When J. Elliott Royer drafted his will in 1952, he believed that his investments would yield significant results, but it seems likely that neither he nor his attorneys could have imagined that shares of stock in such companies as Standard Oil, General Motors, AT&T and Bank of America would grow to fund one of the largest prizes in the fields of psychiatry and neurology.

Each year, two Bay area individuals receive the Royer Award for their contributions to the fields of psychiatry or neurology, one each in academic and community practice. This year's awards amount to more than $23,000 for each recipient. All terms of the award, including the selection criteria and the method of calculating the award amounts, were set out with specific instructions that Royer included in his will.

Recipients this year are Renée Binder, MD, and John Sikorski, MD. The awards were formally presented at an event organized by the Department of Psychiatry on September 29.

Binder, a longtime faculty member of the Department of Psychiatry who currently serves as an associate dean for academic affairs for the UCSF School of Medicine, is recognized internationally for her work in violence prediction, forensic psychiatry and organized psychiatry. Her research focuses on violence risk assessment of mentally ill patients, the relationship between mental illness and violence, and the criminalization of the mentally ill.

At UCSF, Binder has taken leadership roles in a career that has spanned directing the Adult Inpatient Service at Langley Porter Psychiatric Institute to creating and directing the Psychiatry and the Law Program. Binder's numerous contributions to the University also encompass faculty and student welfare and the status of women. In addition, Binder has served both as president of the Northern California Psychiatric Society and the California Psychiatric Association, and nationally as chair of the American Psychiatric Association Council on Psychiatry and the Law and president of the American Academy of Psychiatry and the Law.

Sikorski, a clinical professor of psychiatry, is being recognized for his dedicated service to society and his support for the rights of the children he treats. For four decades, he has championed innovative community-based programs, and has trained and encouraged a large number of child psychiatrists.

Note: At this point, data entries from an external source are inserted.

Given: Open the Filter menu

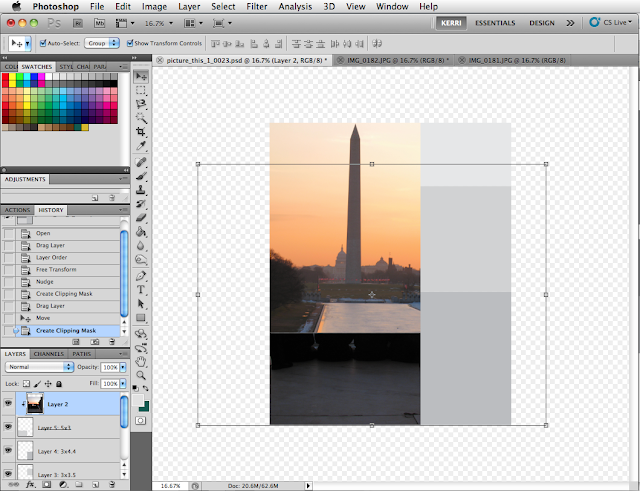Looking at the screenshot, I should (x=256, y=6).
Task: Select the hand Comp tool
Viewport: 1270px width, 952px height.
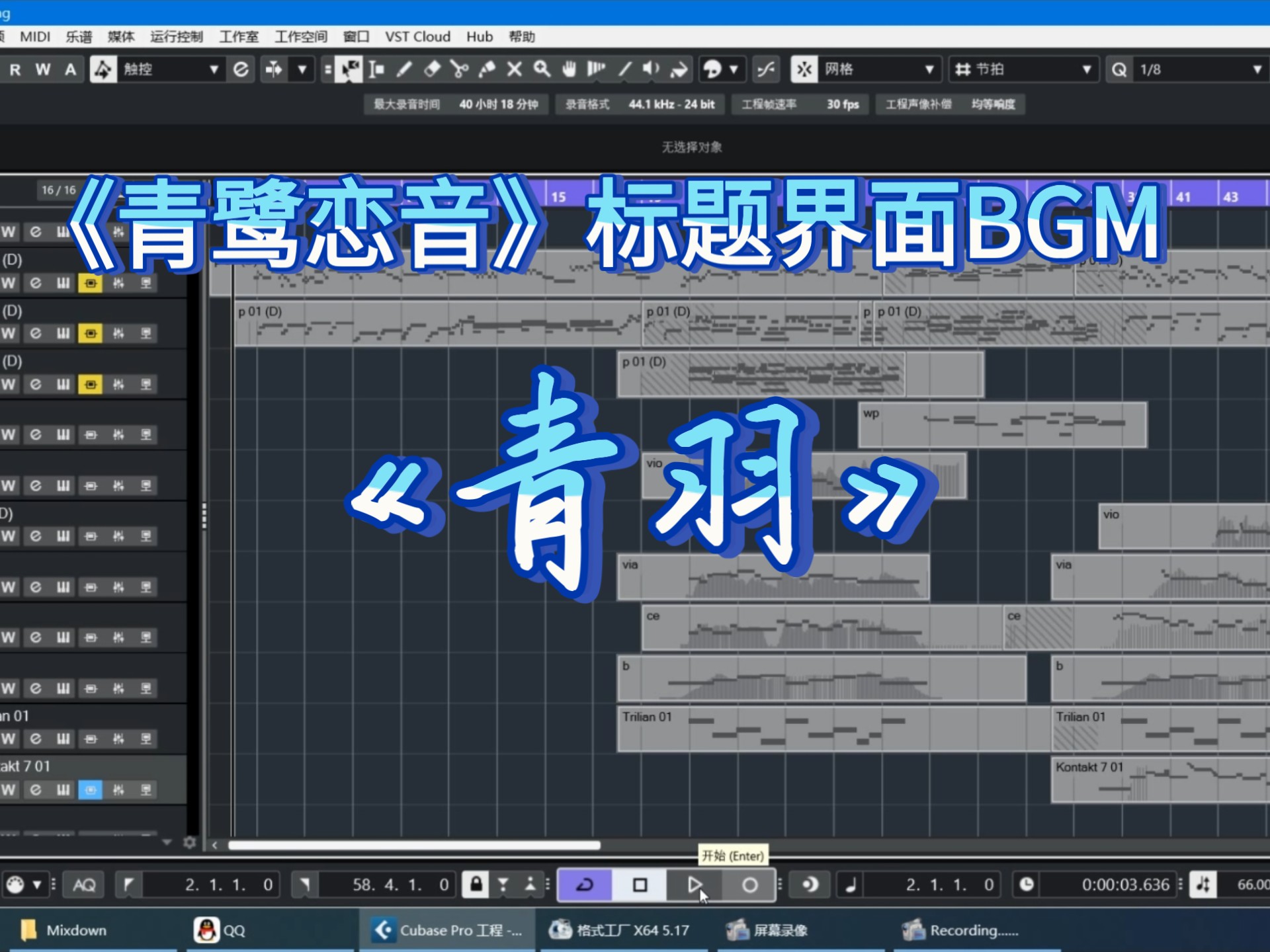Action: [x=569, y=69]
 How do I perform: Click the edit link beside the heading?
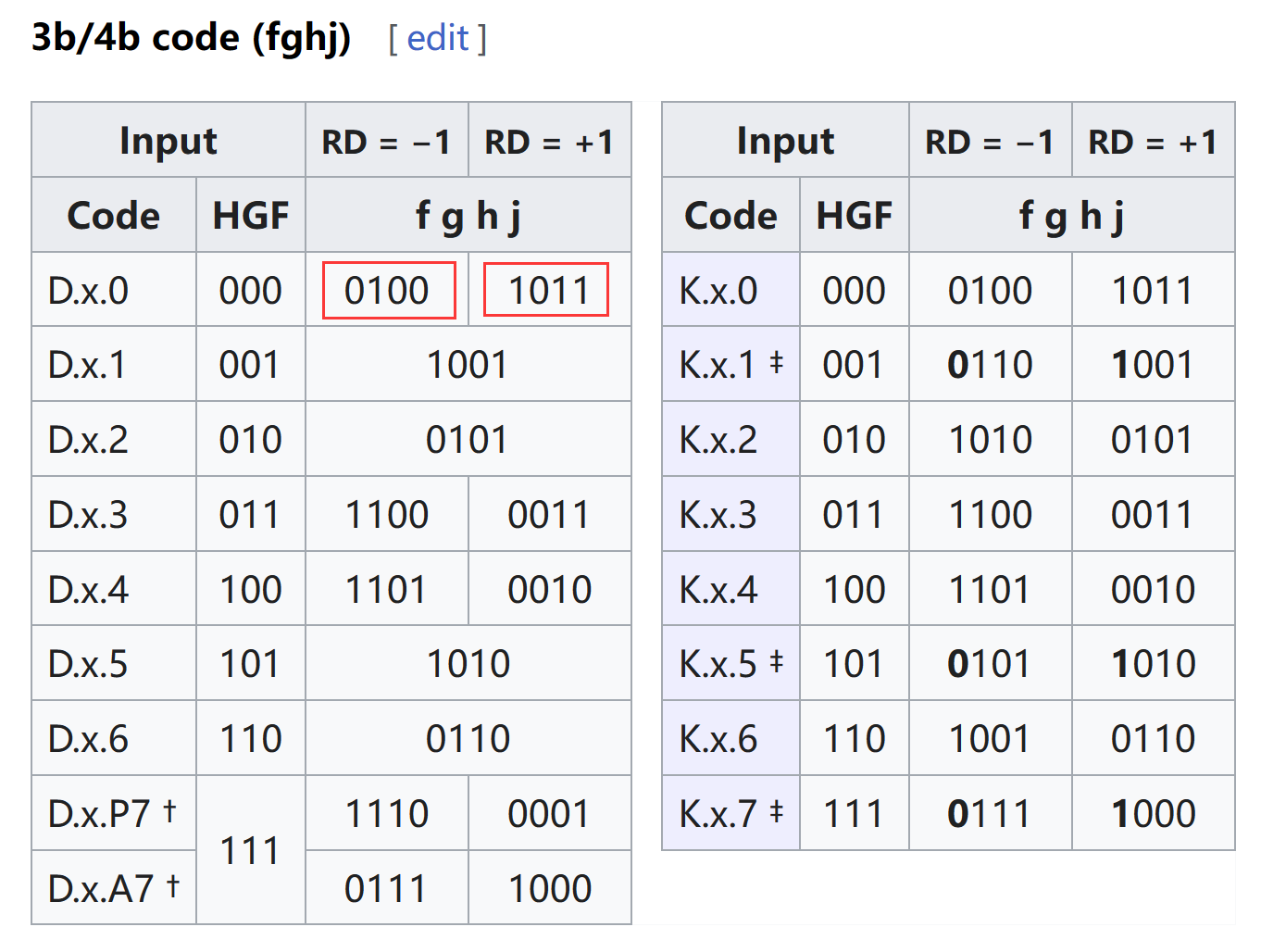point(437,38)
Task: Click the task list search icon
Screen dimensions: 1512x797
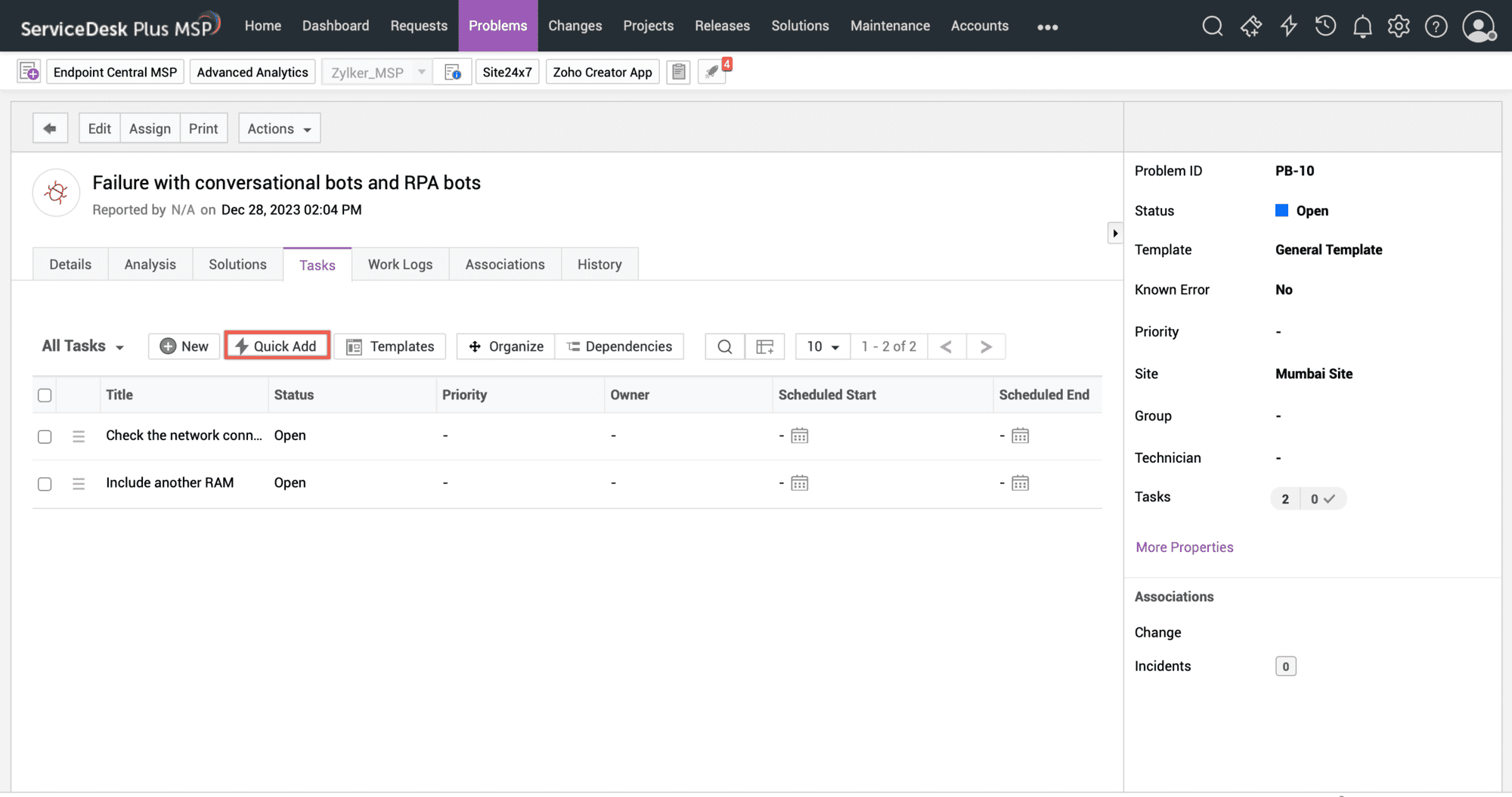Action: coord(724,346)
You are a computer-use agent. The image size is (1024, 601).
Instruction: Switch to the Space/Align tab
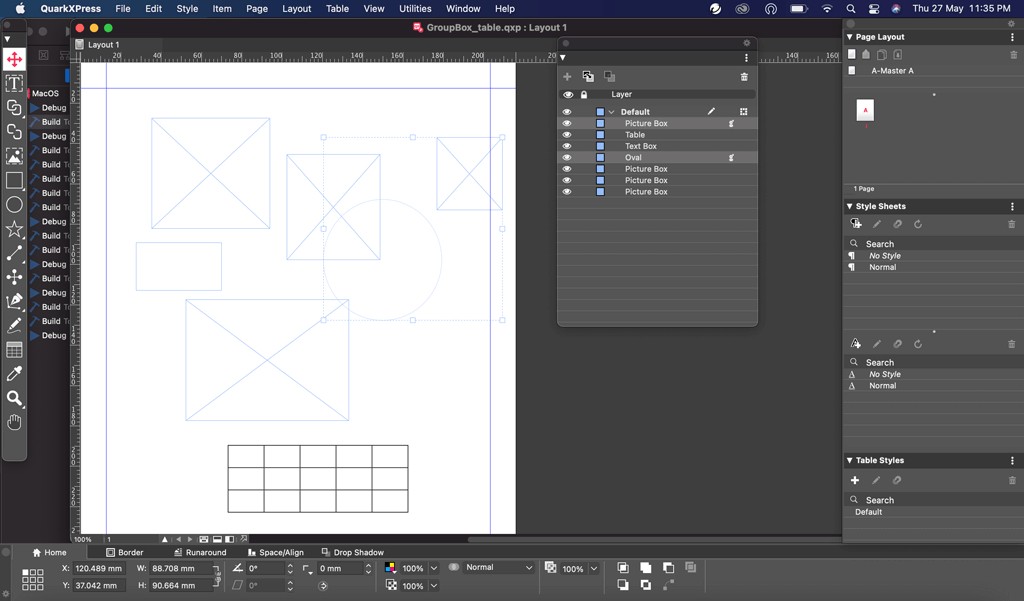tap(280, 552)
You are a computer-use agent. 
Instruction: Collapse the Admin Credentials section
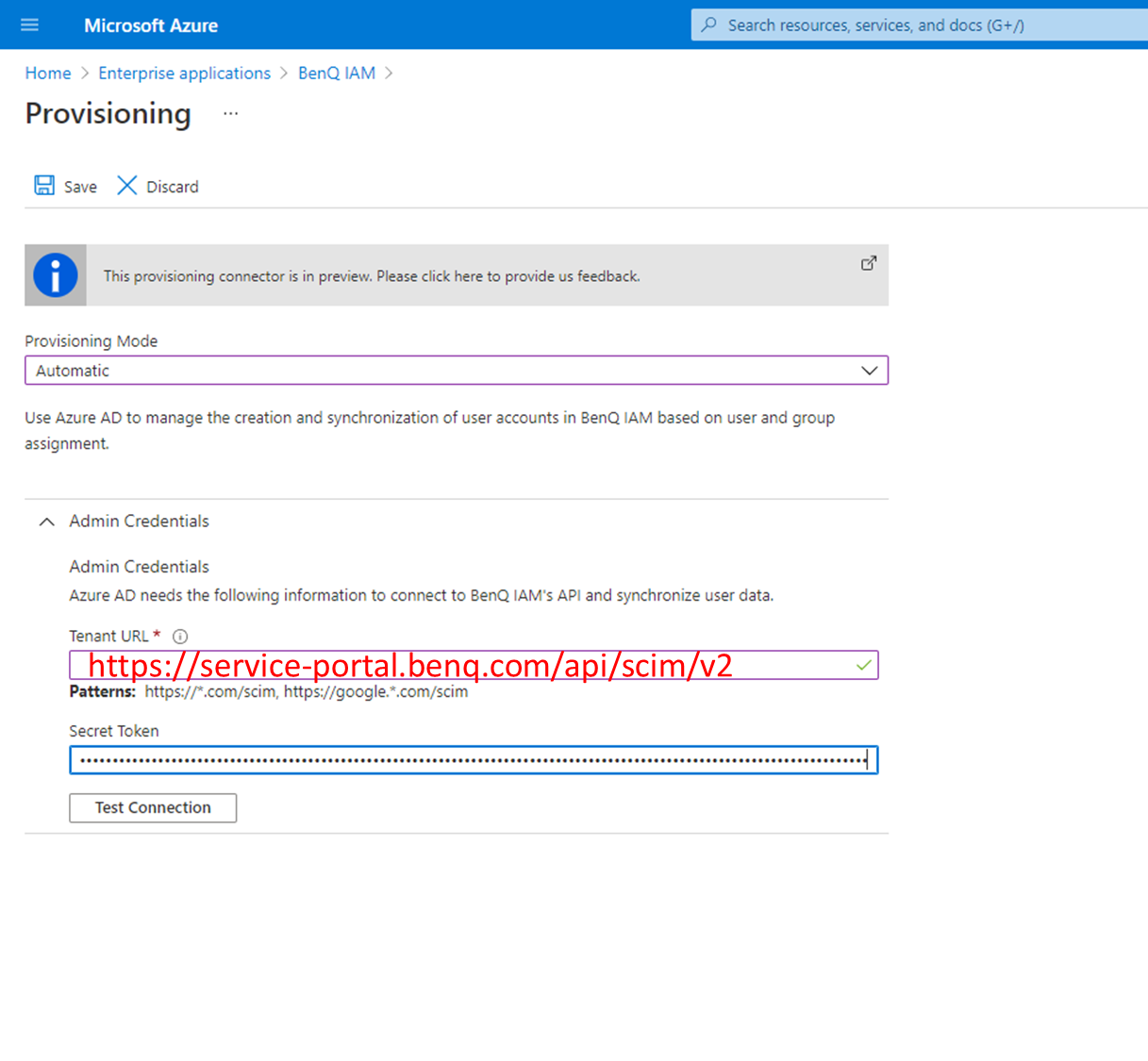(x=46, y=521)
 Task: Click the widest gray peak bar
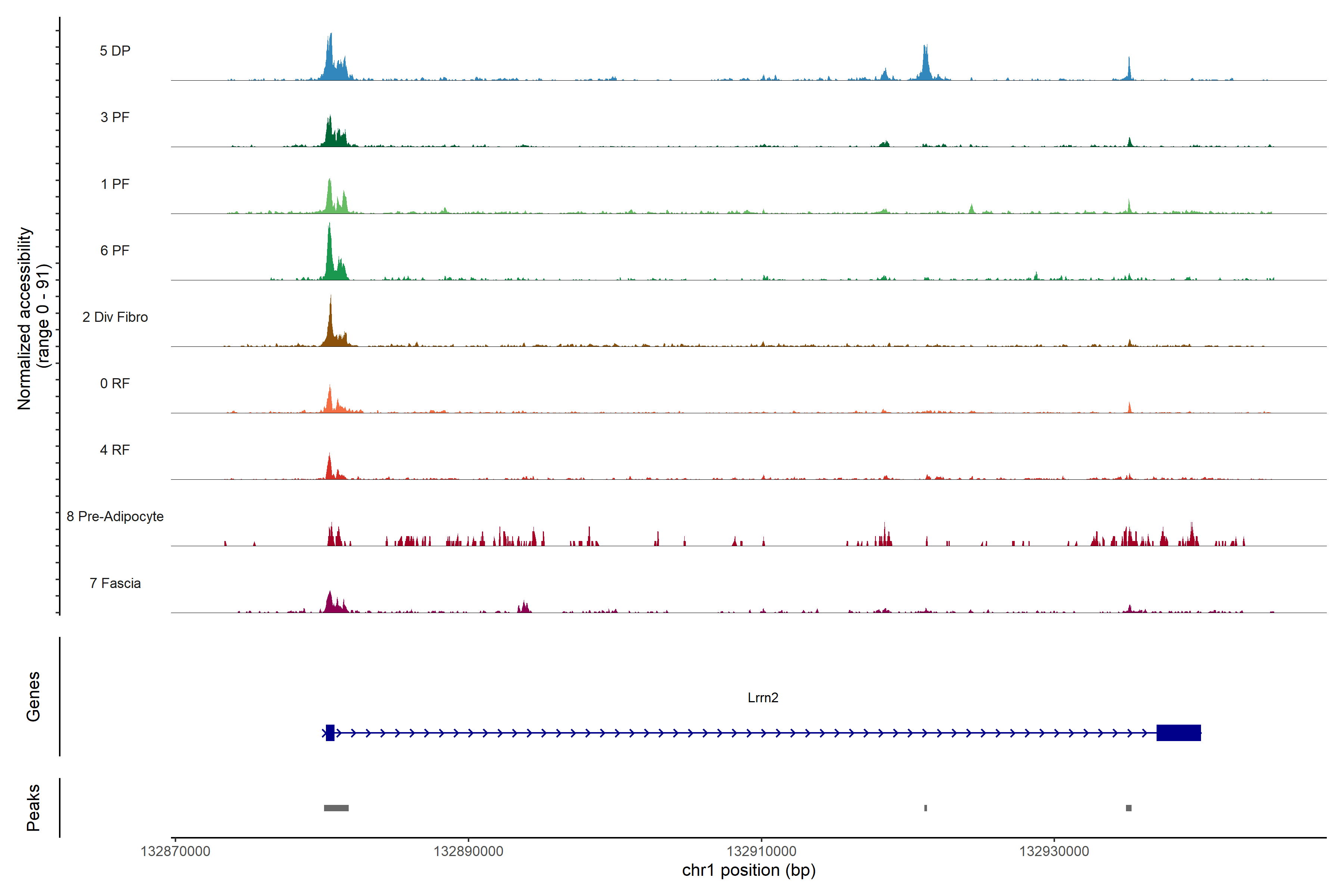click(x=336, y=808)

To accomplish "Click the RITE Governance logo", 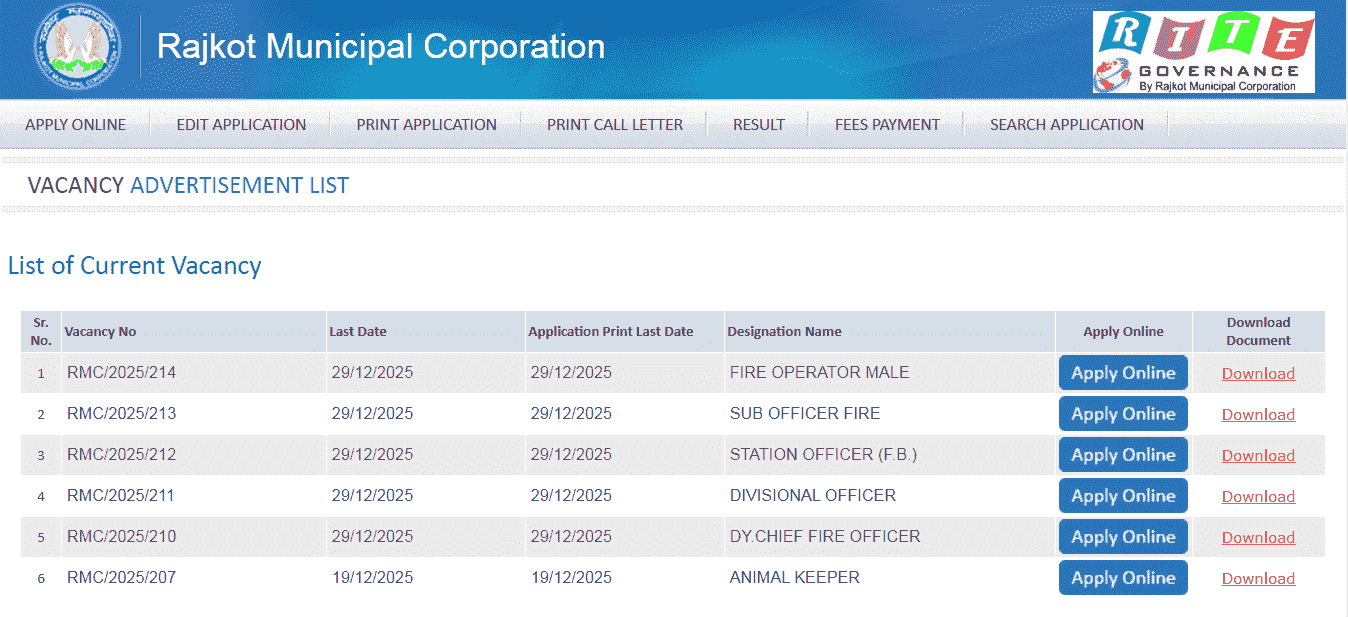I will point(1203,52).
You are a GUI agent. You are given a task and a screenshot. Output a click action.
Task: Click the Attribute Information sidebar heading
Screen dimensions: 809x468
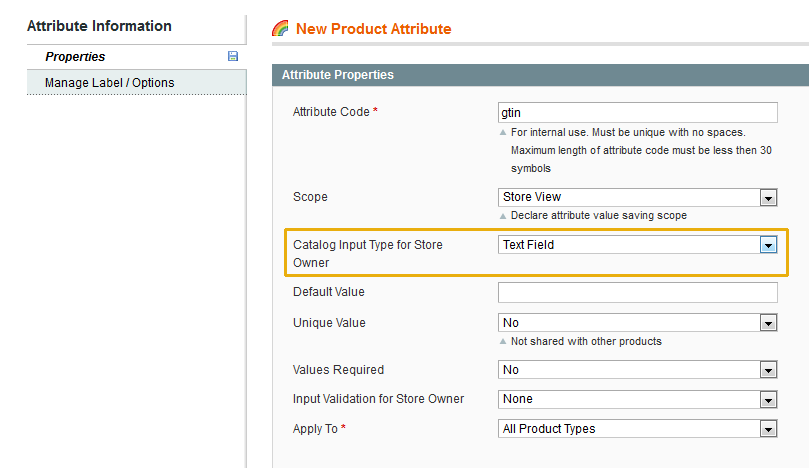click(x=99, y=26)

Sikorski most recently served on the San Francisco Behavioral Health Task Force, and helped guide planning for funding services through the Mental Health Services Act for children and families with serious emotional disturbances.

He has been the chair of the Psychiatric Services Committee of the San Francisco Medical Society for nearly two decades, and he is an internationally sought-after lecturer.

In addition to endowing the Royer Awards, Royer also provided a substantial endowment for First Presbyterian Church of Oakland, which has been called the "mother of churches" in Oakland because of its history dating back to 1853.

"The interest income of the endowment has maintained Dr. Royer's financial commitment to the church for more than 20 years beyond his death," said Rev. Chandler B. Stokes. "Most recently, those funds have been part of how we have restored the associate pastor position—a position in education, which was his primary concern."

Although Royer's legacy is strong, there is relatively little information about the man or what personal goals he had for these endowments. He was a neurologist, graduating from Johns Hopkins in 1907 and eventually settling in Kansas City, where he was in private practice. In 1925, he moved to Oakland, where he was active until he retired in 1949. In addition to his private practice, he was neurologist at Providence Hospital. He died in 1961.